— Task —
Each record below must be returned exactly as shown.

— Task input —
((
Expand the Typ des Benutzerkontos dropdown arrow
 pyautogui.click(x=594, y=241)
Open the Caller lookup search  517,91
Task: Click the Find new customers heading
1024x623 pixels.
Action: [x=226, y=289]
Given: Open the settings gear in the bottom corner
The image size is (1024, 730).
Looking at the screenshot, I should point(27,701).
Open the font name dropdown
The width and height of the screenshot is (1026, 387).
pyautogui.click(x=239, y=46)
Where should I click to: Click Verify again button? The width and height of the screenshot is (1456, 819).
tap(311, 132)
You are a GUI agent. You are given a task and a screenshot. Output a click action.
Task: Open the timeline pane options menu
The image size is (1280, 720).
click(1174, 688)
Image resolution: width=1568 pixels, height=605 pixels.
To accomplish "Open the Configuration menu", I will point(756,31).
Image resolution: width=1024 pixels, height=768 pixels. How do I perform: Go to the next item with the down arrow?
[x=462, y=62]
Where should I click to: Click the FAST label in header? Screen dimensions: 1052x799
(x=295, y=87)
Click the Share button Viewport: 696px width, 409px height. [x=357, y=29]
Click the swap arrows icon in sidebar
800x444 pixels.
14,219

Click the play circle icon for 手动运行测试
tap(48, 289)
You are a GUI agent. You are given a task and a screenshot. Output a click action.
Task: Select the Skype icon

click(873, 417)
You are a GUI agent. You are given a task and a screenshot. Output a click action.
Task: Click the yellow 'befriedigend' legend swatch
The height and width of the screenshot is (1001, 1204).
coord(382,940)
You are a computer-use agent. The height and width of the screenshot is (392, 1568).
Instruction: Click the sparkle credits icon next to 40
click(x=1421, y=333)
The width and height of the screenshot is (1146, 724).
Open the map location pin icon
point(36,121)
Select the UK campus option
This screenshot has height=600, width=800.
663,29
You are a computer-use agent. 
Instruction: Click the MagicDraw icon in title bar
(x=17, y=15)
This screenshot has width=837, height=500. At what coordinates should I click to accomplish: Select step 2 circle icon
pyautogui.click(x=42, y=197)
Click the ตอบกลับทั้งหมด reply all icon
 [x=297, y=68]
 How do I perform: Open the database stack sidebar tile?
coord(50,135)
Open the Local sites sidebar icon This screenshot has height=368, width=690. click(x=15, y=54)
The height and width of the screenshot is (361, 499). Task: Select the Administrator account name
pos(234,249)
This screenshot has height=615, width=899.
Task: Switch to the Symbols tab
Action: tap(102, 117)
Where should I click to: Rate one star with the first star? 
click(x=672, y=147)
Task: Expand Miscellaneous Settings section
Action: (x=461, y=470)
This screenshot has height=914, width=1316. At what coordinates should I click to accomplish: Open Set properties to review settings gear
))
— Exercise result —
Expand the Typ des Benutzerkontos dropdown arrow
 pyautogui.click(x=594, y=241)
Open the Caller lookup search  517,91
Task: Click the Find new customers heading
1024x623 pixels.
Action: [x=226, y=289]
Given: Open the settings gear in the bottom corner
The image size is (1024, 730).
Looking at the screenshot, I should point(27,701).
Open the font name dropdown
The width and height of the screenshot is (1026, 387).
pyautogui.click(x=239, y=46)
Where should I click to: Click Verify again button? The width and height of the screenshot is (1456, 819).
tap(311, 132)
You are a GUI agent. You are given a task and a screenshot. Output a click action.
Task: Open the timeline pane options menu
The image size is (1280, 720).
click(1174, 688)
Image resolution: width=1568 pixels, height=605 pixels.
To accomplish "Open the Configuration menu", I will point(756,31).
Image resolution: width=1024 pixels, height=768 pixels. How do I perform: Go to the next item with the down arrow?
[x=462, y=62]
Where should I click to: Click the FAST label in header? Screen dimensions: 1052x799
(x=295, y=87)
Click the Share button Viewport: 696px width, 409px height. [x=357, y=29]
Click the swap arrows icon in sidebar
800x444 pixels.
14,219

Click the play circle icon for 手动运行测试
tap(48, 289)
You are a GUI agent. You are given a task and a screenshot. Output a click action.
Task: Select the Skype icon

click(873, 417)
You are a GUI agent. You are given a task and a screenshot. Output a click action.
Task: Click the yellow 'befriedigend' legend swatch
The height and width of the screenshot is (1001, 1204).
coord(382,940)
You are a computer-use agent. The height and width of the screenshot is (392, 1568).
Instruction: Click the sparkle credits icon next to 40
click(x=1421, y=333)
The width and height of the screenshot is (1146, 724).
Open the map location pin icon
point(36,121)
Select the UK campus option
This screenshot has height=600, width=800.
663,29
You are a computer-use agent. 
Instruction: Click the MagicDraw icon in title bar
(x=17, y=15)
This screenshot has width=837, height=500. At what coordinates should I click to accomplish: Select step 2 circle icon
pyautogui.click(x=42, y=197)
Click the ตอบกลับทั้งหมด reply all icon
 [x=297, y=68]
 How do I perform: Open the database stack sidebar tile?
coord(50,135)
Open the Local sites sidebar icon This screenshot has height=368, width=690. click(x=15, y=54)
The height and width of the screenshot is (361, 499). Task: Select the Administrator account name
pos(234,249)
This screenshot has height=615, width=899.
Task: Switch to the Symbols tab
Action: tap(102, 117)
Where should I click to: Rate one star with the first star? 
click(x=672, y=147)
Task: Expand Miscellaneous Settings section
Action: (x=461, y=470)
This screenshot has height=914, width=1316. At what coordinates should I click to accomplish: Open Set properties to review settings gear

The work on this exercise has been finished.